● **YOUR ASSIGNMENT**:
What is the number of lines in the listing that contain "computer"? Give that number only.

AVAILABLE DATA Block Start

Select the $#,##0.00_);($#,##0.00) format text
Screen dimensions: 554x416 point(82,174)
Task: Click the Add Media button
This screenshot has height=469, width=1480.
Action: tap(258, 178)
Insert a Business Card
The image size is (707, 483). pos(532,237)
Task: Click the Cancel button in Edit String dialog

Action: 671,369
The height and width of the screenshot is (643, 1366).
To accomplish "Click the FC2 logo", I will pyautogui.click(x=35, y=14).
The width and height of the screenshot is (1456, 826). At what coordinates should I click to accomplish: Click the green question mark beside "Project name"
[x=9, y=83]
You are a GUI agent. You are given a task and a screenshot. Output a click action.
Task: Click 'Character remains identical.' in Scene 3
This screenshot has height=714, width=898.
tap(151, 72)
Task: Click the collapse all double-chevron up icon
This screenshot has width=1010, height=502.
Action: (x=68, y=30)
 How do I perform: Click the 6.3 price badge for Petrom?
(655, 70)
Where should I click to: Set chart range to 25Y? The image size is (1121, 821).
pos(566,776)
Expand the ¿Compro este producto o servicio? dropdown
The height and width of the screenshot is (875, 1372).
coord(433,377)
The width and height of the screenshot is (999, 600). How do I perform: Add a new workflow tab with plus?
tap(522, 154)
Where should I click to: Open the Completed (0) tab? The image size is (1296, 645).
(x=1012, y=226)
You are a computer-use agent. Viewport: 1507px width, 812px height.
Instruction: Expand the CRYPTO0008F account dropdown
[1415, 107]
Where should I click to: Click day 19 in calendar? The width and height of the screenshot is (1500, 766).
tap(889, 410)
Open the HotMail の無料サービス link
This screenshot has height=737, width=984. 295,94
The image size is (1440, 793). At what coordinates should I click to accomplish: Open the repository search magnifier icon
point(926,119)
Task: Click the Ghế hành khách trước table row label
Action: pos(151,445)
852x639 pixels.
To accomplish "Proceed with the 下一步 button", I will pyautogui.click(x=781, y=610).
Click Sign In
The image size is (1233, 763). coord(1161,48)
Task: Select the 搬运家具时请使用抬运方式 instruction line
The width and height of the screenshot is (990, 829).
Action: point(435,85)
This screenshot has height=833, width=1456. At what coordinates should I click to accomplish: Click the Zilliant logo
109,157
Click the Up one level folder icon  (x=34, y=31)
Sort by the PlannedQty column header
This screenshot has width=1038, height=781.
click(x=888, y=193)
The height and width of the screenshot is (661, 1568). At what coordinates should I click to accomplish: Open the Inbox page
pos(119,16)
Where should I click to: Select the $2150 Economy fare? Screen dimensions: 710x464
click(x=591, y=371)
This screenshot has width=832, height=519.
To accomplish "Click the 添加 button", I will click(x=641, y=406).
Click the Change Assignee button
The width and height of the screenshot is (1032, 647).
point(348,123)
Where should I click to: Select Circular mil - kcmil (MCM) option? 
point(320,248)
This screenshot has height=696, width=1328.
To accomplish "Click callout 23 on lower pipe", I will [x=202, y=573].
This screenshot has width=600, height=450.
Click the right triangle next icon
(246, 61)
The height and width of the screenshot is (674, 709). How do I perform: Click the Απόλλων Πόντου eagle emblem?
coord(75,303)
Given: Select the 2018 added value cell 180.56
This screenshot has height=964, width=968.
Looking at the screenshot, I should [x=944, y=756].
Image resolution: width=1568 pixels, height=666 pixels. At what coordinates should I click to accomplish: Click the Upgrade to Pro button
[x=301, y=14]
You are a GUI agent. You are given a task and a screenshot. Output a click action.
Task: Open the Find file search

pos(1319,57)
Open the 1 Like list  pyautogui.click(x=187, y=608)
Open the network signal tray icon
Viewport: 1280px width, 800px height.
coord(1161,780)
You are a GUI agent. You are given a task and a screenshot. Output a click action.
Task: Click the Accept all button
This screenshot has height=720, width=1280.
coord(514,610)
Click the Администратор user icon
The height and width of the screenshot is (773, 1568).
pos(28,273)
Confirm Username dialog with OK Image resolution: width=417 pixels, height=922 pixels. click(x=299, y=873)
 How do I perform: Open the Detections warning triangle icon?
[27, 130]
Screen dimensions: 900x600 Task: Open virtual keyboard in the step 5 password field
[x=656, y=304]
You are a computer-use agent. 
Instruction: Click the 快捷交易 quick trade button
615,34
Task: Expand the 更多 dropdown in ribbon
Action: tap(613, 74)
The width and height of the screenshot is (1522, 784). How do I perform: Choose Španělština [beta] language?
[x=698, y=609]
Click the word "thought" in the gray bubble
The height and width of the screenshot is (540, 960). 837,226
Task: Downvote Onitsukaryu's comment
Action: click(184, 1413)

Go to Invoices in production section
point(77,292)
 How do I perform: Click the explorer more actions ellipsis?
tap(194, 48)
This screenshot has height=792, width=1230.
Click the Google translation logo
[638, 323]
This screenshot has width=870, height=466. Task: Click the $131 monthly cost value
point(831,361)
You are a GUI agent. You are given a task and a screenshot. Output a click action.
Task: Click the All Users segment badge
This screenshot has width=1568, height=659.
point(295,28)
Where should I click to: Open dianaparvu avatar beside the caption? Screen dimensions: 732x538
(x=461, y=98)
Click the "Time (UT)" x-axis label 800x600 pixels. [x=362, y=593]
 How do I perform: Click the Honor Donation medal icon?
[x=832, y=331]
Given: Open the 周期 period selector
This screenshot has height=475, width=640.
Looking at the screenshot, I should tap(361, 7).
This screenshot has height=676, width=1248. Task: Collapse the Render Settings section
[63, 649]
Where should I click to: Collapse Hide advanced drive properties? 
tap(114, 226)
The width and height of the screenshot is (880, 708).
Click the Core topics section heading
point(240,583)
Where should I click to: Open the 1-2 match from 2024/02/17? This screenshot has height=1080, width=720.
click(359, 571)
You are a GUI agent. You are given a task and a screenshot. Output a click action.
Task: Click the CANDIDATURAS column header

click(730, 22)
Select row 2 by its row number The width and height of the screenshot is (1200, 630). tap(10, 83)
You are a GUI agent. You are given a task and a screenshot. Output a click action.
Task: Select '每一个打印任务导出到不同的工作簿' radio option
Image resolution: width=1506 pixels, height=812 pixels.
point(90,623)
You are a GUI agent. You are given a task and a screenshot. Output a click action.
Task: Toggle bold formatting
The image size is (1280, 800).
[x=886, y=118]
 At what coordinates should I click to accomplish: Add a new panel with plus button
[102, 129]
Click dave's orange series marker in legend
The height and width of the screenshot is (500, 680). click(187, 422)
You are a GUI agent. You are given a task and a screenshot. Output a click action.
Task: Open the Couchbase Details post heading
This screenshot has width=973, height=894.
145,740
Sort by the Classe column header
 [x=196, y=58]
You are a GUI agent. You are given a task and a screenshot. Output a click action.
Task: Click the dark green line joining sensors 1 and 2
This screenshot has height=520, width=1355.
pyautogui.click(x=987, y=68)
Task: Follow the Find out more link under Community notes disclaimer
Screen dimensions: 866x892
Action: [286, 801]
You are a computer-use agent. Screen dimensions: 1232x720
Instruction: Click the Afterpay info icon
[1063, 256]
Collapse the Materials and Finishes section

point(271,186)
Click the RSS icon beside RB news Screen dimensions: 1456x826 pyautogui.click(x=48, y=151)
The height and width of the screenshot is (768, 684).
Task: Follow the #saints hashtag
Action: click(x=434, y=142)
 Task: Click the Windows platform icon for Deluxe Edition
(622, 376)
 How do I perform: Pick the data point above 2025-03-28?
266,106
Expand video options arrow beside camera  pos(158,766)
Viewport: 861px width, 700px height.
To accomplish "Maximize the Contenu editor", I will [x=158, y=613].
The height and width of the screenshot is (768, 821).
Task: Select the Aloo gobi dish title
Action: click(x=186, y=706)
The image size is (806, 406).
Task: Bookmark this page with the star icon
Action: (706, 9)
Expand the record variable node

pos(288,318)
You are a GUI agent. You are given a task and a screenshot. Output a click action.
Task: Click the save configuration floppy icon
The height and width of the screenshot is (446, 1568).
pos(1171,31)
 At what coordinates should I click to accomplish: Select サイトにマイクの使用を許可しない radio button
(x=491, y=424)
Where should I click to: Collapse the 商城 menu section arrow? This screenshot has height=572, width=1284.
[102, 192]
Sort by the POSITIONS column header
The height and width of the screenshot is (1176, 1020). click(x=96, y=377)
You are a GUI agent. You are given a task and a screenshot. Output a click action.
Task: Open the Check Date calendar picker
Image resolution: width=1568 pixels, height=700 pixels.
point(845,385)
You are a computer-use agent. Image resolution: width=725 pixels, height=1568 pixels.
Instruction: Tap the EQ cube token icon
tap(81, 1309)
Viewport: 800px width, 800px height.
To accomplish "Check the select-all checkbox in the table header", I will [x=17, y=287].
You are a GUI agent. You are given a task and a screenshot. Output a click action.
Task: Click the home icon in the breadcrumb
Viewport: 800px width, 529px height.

AVAILABLE DATA Block End

● **SOLUTION**:
4